*** Opening WORKING DATA ***

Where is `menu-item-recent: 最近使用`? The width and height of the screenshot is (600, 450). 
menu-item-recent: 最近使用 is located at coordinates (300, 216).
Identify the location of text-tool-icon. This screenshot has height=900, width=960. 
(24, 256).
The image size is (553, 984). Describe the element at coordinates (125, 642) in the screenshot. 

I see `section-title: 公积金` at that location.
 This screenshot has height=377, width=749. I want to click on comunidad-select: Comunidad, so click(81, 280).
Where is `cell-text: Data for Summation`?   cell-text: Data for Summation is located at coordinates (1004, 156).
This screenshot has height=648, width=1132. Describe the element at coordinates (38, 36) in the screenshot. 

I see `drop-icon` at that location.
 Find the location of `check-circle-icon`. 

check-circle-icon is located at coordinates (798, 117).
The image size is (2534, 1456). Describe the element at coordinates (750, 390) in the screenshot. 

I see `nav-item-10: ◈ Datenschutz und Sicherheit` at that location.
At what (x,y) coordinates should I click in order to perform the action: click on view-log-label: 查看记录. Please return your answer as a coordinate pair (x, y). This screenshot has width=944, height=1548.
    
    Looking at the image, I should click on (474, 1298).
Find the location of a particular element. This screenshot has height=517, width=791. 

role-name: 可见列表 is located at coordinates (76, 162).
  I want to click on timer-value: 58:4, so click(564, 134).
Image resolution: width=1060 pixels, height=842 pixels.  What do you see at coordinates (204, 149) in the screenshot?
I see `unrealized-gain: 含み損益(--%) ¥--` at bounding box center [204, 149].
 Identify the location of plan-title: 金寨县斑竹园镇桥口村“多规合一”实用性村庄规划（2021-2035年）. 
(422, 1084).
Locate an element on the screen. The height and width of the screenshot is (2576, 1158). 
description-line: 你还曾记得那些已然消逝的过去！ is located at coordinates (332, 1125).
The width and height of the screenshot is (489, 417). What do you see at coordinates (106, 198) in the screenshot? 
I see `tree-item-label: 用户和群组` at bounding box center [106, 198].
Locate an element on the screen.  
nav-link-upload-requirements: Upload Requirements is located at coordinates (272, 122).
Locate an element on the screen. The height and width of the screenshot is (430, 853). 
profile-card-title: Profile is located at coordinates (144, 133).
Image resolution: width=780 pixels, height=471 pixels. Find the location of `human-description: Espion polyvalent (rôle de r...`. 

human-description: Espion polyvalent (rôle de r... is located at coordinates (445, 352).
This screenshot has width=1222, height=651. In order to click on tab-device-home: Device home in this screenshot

*** Closing WORKING DATA ***

◆ PROBLEM:
Copy the entire listing above line for line, with no changes.

◆ RESPONSE AREA:
Where is `menu-item-recent: 最近使用`? The width and height of the screenshot is (600, 450). 
menu-item-recent: 最近使用 is located at coordinates (300, 216).
Identify the location of text-tool-icon. This screenshot has height=900, width=960. 
(24, 256).
The image size is (553, 984). Describe the element at coordinates (125, 642) in the screenshot. 

I see `section-title: 公积金` at that location.
 This screenshot has height=377, width=749. I want to click on comunidad-select: Comunidad, so click(81, 280).
Where is `cell-text: Data for Summation`?   cell-text: Data for Summation is located at coordinates (1004, 156).
This screenshot has height=648, width=1132. Describe the element at coordinates (38, 36) in the screenshot. 

I see `drop-icon` at that location.
 Find the location of `check-circle-icon`. 

check-circle-icon is located at coordinates (798, 117).
The image size is (2534, 1456). Describe the element at coordinates (750, 390) in the screenshot. 

I see `nav-item-10: ◈ Datenschutz und Sicherheit` at that location.
At what (x,y) coordinates should I click in order to perform the action: click on view-log-label: 查看记录. Please return your answer as a coordinate pair (x, y). This screenshot has width=944, height=1548.
    
    Looking at the image, I should click on (474, 1298).
Find the location of a particular element. This screenshot has height=517, width=791. 

role-name: 可见列表 is located at coordinates (76, 162).
  I want to click on timer-value: 58:4, so click(564, 134).
Image resolution: width=1060 pixels, height=842 pixels.  What do you see at coordinates (204, 149) in the screenshot?
I see `unrealized-gain: 含み損益(--%) ¥--` at bounding box center [204, 149].
 Identify the location of plan-title: 金寨县斑竹园镇桥口村“多规合一”实用性村庄规划（2021-2035年）. 
(422, 1084).
Locate an element on the screen. The height and width of the screenshot is (2576, 1158). 
description-line: 你还曾记得那些已然消逝的过去！ is located at coordinates (332, 1125).
The width and height of the screenshot is (489, 417). What do you see at coordinates (106, 198) in the screenshot? 
I see `tree-item-label: 用户和群组` at bounding box center [106, 198].
Locate an element on the screen.  
nav-link-upload-requirements: Upload Requirements is located at coordinates (272, 122).
Locate an element on the screen. The height and width of the screenshot is (430, 853). 
profile-card-title: Profile is located at coordinates (144, 133).
Image resolution: width=780 pixels, height=471 pixels. Find the location of `human-description: Espion polyvalent (rôle de r...`. 

human-description: Espion polyvalent (rôle de r... is located at coordinates (445, 352).
This screenshot has width=1222, height=651. In order to click on tab-device-home: Device home in this screenshot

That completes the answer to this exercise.